Texas fumbled on its first possession and Arkansas took a 7-0 lead. Nixon missed the first touchdown, though he had to see the crosses war protesters had put up on a nearby hill.
They formed a peace sign. In a tree that overlooked the stadium, a young man held an anti-war sign. If you're a fan of urban legends or Rush Limbaugh, you believe it was Bill Clinton.
"Of all the great football games I ever watched, only the Game of the Century had any impact on my political career," Clinton wrote in his autobiography.
He was actually in Oxford, England on his Rhodes scholarship that day, listening intently to the game on a short-wave radio he'd rented. But when Clinton ran for congress in 1974, his opponent called almost every newspaper in the state looking for a photo of the Flower Child Clinton protesting against Nixon.
It became Arkansas legend until a paper found the real protester in early 1980s. Not that Clinton didn't bear a grudge against Nixon.
"For years afterward I think I held that against him almost as much as Watergate," he wrote.
What did he hold? Nixon's halftime prediction on ABC that Texas would come back to win.
It was 14-0 entering the fourth quarter, but on the first snap Street turned a busted play into a 44-yard touchdown run. Royal didn't want any part of a potential tie, so Texas went for two points and got it.
Arkansas then drove to the Texas 7-yard line. All it needed was a field goal from McClard, an All-American, to go up two scores and probably ice the game. But on third down, Freddie Steinmark intercepted in the end zone.
Steinmark had been hobbling since Monday with a strange pain in his leg, but he wasn't about to sit out. His play set up the winning drive, which essentially came down a fourth-and-3 on the Longhorns' 43.Royal, Mr. Wishbone himself, called for a deep pass to tight end Randy Peschel
"Are you sure?" Street asked him.
"Damn right I'm sure," Royal said.
It gained 44 yards and Texas scored two plays later.
Arkansas had one more chance. As the Hogs drove downfield, McClard got loose for what would be the winning kick.
He never got a chance. Tom Campbell intercepted a pass on the Texas 21 with less than a minute left.
"It's like the dangling end of a sentence," said McClard, now a realtor based in Rogers. "We never get to the period or question mark or exclamation point."
It's just hangs there. Broyles supposedly never watched the tape of the game. Street painfully remembers the sight of Broyles' two young daughters weeping after the game and their father trying to console them. He also remembers Nixon.
"It was the first time the President of the United States had been in our locker room," he said.
The 'Horns got their plaque and everyone cheered. The draft lottery had been held earlier that week, and Street recalled another Longhorn teammate had something special to tell Nixon.

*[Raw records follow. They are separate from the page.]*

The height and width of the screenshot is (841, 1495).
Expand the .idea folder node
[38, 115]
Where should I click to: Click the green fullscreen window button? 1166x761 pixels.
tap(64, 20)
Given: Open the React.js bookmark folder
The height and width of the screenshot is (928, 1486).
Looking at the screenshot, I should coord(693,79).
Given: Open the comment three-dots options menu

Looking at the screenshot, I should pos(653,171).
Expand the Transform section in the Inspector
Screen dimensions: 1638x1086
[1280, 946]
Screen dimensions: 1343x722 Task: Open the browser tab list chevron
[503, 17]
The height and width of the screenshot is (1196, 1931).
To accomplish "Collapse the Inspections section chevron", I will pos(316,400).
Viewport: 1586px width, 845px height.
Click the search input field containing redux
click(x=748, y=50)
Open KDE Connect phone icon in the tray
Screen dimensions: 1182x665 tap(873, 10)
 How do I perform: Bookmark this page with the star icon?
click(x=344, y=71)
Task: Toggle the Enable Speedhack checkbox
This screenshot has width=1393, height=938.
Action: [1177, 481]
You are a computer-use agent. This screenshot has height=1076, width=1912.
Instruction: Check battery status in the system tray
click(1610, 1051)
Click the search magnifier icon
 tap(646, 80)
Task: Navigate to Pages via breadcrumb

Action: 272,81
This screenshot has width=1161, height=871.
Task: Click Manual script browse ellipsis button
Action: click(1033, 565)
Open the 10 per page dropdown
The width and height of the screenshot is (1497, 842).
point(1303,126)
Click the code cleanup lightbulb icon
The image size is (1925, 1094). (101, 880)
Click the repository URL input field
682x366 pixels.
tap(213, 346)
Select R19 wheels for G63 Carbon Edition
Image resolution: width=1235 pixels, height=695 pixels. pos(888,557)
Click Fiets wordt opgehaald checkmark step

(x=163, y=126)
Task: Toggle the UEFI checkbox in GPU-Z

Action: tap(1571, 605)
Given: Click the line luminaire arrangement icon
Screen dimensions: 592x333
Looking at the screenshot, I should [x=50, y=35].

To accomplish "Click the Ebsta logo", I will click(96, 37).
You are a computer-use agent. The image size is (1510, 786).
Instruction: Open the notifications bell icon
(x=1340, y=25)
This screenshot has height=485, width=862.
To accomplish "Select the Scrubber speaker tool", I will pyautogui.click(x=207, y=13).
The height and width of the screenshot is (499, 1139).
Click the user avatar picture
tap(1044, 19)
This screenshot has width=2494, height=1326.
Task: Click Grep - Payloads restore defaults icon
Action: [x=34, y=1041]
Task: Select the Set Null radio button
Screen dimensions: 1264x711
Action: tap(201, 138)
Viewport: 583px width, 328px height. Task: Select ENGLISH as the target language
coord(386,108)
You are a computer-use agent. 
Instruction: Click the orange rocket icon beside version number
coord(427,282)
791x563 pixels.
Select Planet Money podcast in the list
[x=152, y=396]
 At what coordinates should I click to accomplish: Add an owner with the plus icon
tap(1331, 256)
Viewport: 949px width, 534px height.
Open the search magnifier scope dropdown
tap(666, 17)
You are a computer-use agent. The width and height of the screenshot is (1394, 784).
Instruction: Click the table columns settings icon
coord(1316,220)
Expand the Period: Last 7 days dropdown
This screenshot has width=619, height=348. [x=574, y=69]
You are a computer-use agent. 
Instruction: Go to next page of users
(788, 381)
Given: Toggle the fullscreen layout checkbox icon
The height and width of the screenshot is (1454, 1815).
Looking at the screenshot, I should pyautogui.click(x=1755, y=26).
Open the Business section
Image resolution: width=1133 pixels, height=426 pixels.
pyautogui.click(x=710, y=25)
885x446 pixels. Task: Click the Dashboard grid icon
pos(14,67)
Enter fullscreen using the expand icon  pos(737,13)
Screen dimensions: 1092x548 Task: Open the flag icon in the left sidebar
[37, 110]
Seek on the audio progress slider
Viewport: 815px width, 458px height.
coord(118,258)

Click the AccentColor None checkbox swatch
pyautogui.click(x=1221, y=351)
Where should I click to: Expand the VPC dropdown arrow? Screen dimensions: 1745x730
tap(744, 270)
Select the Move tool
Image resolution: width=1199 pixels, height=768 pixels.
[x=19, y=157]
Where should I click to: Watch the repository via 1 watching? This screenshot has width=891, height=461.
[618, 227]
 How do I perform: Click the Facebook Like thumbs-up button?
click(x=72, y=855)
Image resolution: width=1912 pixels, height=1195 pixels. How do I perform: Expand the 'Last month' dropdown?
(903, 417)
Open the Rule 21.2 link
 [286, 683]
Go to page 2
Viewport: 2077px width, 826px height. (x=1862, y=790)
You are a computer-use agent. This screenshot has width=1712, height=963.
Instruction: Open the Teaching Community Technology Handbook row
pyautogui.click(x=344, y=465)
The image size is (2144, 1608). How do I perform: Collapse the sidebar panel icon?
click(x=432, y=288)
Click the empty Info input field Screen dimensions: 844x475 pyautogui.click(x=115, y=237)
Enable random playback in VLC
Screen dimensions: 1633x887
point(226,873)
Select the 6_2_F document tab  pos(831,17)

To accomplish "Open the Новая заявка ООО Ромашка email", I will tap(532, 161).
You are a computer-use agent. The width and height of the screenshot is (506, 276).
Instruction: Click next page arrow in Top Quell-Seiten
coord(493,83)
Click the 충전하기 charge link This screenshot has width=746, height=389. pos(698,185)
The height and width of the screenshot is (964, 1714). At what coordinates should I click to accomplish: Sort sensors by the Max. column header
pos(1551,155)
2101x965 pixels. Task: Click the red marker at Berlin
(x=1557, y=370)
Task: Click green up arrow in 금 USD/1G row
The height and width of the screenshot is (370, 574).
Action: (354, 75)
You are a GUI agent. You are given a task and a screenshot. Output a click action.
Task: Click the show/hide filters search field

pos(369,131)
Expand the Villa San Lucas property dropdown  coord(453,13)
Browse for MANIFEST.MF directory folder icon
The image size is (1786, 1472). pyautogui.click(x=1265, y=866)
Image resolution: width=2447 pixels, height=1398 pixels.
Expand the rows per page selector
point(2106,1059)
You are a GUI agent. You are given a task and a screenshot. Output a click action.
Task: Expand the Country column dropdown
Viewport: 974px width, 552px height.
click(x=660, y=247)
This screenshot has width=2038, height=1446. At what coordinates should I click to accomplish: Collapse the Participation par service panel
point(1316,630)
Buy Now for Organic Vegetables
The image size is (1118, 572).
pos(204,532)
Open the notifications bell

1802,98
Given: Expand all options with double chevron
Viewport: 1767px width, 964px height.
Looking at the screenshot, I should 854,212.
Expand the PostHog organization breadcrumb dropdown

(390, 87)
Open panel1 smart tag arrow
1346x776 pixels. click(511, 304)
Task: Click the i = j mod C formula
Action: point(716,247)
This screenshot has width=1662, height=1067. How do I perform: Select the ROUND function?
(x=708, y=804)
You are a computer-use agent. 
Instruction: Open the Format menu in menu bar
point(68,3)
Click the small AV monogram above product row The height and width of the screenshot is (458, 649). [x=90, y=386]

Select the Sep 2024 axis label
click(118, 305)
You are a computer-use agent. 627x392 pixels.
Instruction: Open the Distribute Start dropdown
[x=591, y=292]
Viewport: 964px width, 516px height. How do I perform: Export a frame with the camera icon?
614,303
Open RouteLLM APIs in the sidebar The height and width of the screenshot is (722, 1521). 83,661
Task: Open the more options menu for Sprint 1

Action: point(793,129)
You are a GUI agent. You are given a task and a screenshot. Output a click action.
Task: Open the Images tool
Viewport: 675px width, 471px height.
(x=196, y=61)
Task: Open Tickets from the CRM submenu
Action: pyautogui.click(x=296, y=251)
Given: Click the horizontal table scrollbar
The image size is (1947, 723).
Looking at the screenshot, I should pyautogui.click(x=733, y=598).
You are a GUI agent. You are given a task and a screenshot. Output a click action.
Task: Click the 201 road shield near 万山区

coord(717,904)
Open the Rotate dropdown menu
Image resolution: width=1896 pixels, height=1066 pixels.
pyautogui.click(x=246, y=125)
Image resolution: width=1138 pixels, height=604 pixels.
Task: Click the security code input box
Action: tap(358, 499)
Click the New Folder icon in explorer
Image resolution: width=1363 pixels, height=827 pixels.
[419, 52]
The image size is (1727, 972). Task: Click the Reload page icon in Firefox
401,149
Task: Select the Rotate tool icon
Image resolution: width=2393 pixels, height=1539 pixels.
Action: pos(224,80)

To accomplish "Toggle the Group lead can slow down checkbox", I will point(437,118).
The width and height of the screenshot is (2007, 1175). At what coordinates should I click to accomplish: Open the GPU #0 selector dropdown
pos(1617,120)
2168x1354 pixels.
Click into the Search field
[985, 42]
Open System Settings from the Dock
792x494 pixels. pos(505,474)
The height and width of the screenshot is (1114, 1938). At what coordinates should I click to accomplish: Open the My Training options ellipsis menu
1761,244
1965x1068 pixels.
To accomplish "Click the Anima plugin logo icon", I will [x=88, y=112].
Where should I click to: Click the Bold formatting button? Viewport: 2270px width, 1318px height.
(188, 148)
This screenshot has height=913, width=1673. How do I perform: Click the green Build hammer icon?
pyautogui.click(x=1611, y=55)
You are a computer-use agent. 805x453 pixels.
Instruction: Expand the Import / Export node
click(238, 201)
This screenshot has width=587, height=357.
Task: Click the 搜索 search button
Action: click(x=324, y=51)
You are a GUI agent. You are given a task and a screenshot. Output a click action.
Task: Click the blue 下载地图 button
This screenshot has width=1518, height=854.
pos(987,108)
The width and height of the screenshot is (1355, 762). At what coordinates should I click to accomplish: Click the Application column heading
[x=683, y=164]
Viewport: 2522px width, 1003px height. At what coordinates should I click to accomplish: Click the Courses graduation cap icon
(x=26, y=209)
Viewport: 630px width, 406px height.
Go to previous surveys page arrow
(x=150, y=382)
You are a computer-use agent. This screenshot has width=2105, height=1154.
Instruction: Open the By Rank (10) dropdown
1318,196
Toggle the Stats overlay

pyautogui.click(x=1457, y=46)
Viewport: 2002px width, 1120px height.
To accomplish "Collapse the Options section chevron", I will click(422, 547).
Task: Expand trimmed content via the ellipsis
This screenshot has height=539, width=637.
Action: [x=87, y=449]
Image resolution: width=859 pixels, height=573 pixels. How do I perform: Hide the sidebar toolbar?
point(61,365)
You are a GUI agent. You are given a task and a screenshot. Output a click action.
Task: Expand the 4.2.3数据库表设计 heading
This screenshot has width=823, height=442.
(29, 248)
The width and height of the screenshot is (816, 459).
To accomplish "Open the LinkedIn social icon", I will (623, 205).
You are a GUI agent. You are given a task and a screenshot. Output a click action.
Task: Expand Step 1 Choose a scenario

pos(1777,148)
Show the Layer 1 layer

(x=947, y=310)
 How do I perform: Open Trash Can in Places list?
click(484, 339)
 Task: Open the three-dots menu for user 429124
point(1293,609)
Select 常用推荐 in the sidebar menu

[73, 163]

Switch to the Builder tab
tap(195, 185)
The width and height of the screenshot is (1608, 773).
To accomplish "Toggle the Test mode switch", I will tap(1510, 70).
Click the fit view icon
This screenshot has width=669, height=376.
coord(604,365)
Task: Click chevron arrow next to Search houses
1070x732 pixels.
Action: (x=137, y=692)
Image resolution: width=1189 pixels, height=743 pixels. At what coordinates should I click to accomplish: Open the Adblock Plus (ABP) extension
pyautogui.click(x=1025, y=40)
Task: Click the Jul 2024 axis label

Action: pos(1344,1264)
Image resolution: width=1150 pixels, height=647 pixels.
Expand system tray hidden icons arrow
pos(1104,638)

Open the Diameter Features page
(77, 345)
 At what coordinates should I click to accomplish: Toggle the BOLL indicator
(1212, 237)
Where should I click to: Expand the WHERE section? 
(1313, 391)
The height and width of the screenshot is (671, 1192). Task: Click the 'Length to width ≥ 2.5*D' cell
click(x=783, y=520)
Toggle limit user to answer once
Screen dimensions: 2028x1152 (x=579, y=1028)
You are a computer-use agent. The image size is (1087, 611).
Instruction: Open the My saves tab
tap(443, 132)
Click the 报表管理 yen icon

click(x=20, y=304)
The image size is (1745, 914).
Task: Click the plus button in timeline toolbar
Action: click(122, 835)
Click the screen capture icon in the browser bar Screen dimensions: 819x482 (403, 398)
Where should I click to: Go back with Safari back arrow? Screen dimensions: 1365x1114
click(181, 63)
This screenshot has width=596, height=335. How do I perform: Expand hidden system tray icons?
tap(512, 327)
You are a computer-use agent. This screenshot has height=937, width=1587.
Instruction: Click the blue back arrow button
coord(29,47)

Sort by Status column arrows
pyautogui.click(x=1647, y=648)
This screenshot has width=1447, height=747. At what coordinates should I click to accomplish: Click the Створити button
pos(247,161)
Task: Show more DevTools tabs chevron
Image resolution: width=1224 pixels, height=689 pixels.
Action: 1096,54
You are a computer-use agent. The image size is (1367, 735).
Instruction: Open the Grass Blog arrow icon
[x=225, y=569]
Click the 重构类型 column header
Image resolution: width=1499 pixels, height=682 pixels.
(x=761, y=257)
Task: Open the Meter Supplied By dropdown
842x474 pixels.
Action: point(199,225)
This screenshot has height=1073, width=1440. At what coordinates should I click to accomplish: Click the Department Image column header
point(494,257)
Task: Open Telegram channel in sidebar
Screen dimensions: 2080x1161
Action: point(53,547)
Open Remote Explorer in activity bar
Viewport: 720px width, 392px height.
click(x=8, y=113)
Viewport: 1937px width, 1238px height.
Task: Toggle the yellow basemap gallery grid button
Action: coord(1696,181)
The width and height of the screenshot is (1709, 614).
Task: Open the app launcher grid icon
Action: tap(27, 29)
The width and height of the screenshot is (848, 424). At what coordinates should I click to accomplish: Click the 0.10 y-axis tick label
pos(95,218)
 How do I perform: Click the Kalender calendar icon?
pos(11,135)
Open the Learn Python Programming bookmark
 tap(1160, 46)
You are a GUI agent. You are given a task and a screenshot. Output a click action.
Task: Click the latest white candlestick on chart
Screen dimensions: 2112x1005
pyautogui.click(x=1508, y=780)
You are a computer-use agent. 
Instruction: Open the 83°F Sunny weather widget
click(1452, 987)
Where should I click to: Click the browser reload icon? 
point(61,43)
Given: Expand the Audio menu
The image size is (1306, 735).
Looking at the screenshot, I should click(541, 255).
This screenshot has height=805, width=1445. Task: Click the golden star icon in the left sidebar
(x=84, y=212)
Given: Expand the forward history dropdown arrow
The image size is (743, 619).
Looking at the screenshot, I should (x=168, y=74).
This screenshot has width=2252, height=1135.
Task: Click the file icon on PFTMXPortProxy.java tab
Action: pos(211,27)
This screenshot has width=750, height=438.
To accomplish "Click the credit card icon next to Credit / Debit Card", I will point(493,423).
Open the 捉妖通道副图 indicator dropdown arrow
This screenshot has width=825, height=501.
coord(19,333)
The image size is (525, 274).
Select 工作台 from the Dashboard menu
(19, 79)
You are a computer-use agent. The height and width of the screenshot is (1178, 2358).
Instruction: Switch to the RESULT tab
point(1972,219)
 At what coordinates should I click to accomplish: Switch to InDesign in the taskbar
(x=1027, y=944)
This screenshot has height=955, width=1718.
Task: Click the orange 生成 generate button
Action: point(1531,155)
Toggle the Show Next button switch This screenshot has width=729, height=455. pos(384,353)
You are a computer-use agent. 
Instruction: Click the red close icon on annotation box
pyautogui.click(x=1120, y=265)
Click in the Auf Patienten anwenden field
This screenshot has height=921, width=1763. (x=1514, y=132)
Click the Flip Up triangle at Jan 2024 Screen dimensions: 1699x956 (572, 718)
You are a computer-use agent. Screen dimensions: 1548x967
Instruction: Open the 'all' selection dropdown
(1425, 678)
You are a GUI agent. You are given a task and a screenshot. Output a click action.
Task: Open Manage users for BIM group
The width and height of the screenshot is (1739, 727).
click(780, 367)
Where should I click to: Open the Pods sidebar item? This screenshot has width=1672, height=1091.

"Thank you so much," that player told the president. "Not for the game. I'm thanking you that I was No. 365 in the draft."
Steinmark's birth date of January 27 was pulled out at No. 355. He wouldn't be going to Vietnam. He would, however, go to the hospital.
That pain turned out to be a tumor in his hip. It was malignant, and Steinmark died of cancer less than two years later.
Nobody foresaw that when the Longhorns landed back in Austin. Street was in the cockpit waving to fans as they rushed onto the tarmac. He was the game's celebrity, and his fame reached the pop culture zenith: Elvis.

Street was in Las Vegas a few weeks later and he got an audience with the King. It was after a show at the Hilton. Bill Medley of the Righteous Brothers showed up in the dressing room, and they chewed over the game for a couple of hours.
Medley said Arkansas was the better team.
As for Elvis, "He thought Texas should have won," Street said.
Everybody had an opinion. The game drew a 52 rating, meaning more than half the TV sets in America were tuned in.
As the years passed, the clash of '69 has become a Woodstock-like touchstone. The Flower Children are now The Establishment. Vietnam is a tourism spot. "Dixie" is rarely whistled. Steinmark rests in peace.
It's when you look back on all that, then throw in a game that dangles like a sentence with no end.
"It's still there," Ferguson said. "I don't know if it will ever go away."
That's what makes a Game of the Century.